-- PROBLEM STATEMENT --
Starting at the line that contains "Click the Köthen (Anhalt) map label", write out each line through the end of the data below, exactly as it stands. Skip any pictures.
----------
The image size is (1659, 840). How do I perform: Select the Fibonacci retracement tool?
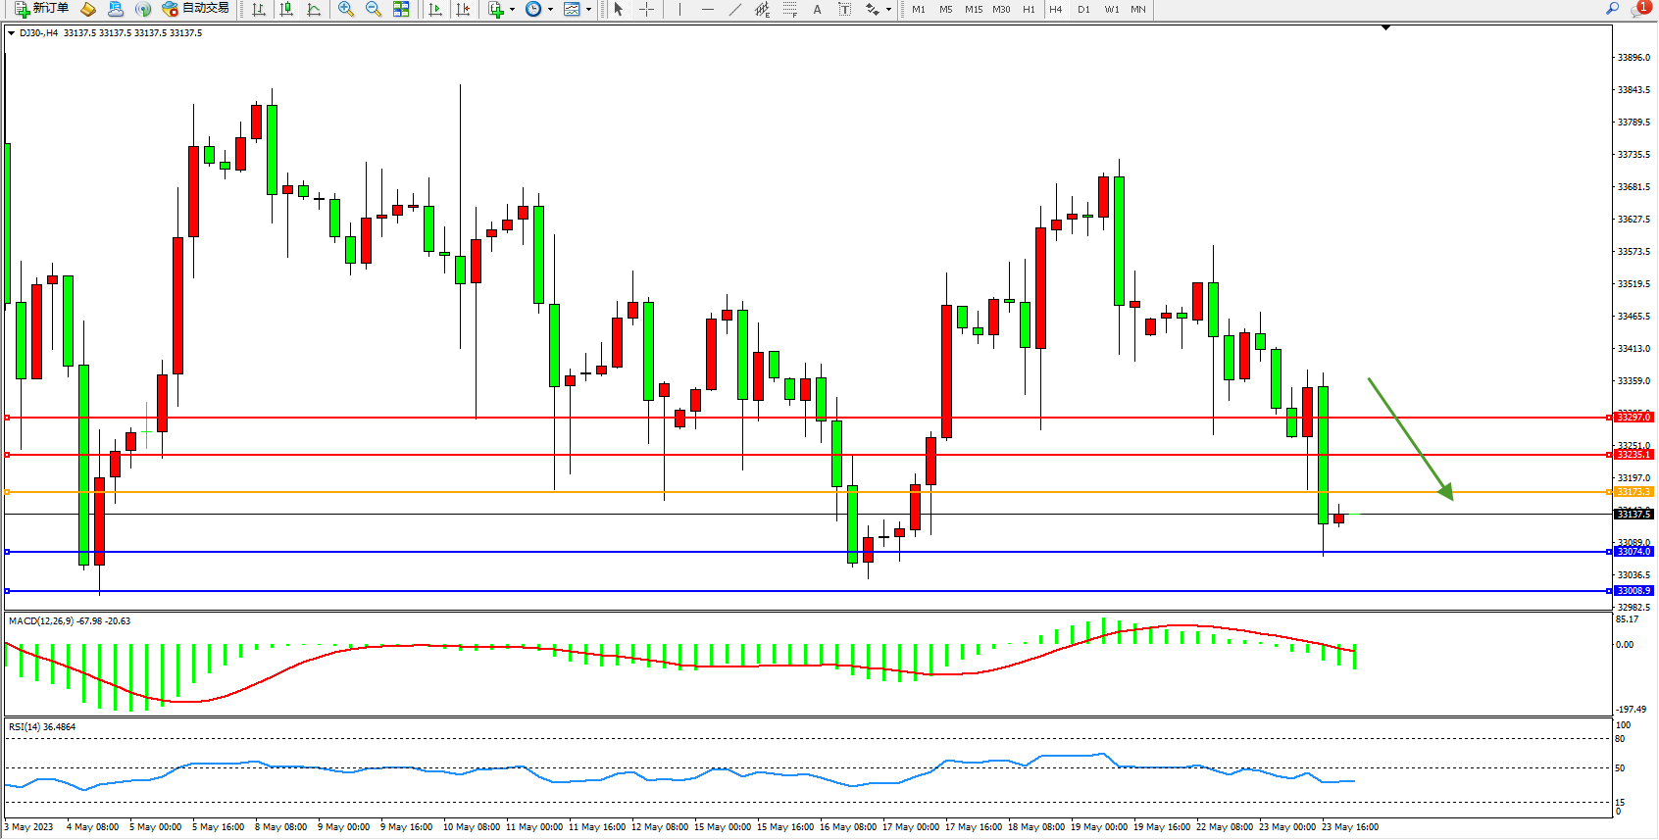(789, 9)
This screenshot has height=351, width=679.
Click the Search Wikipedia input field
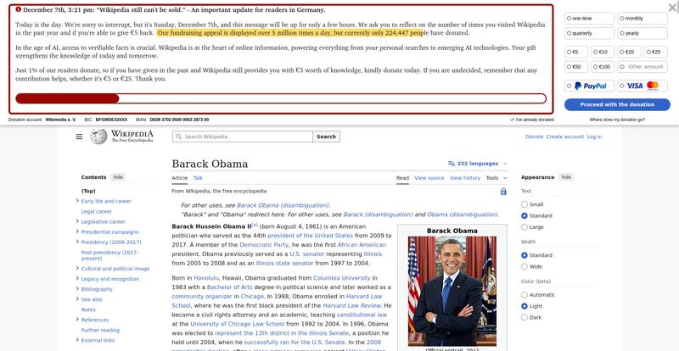coord(243,137)
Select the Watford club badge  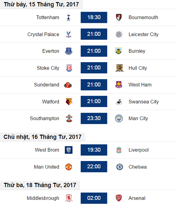[x=69, y=102]

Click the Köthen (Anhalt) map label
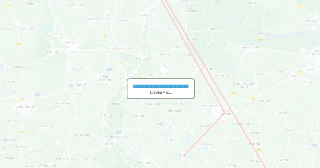[x=225, y=112]
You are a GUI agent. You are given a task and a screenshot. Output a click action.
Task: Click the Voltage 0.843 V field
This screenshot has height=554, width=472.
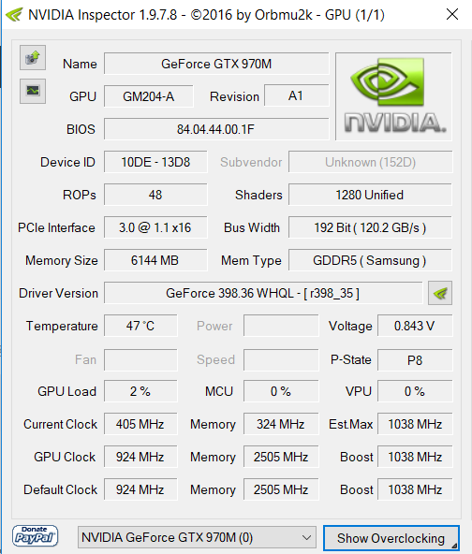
----------
-- PROBLEM SOLUTION --
Click the Köthen (Anhalt) map label
[x=225, y=112]
You are a GUI agent. You are given a task and a screenshot. Output a click action.
Task: Click the Voltage 0.843 V field
This screenshot has height=554, width=472.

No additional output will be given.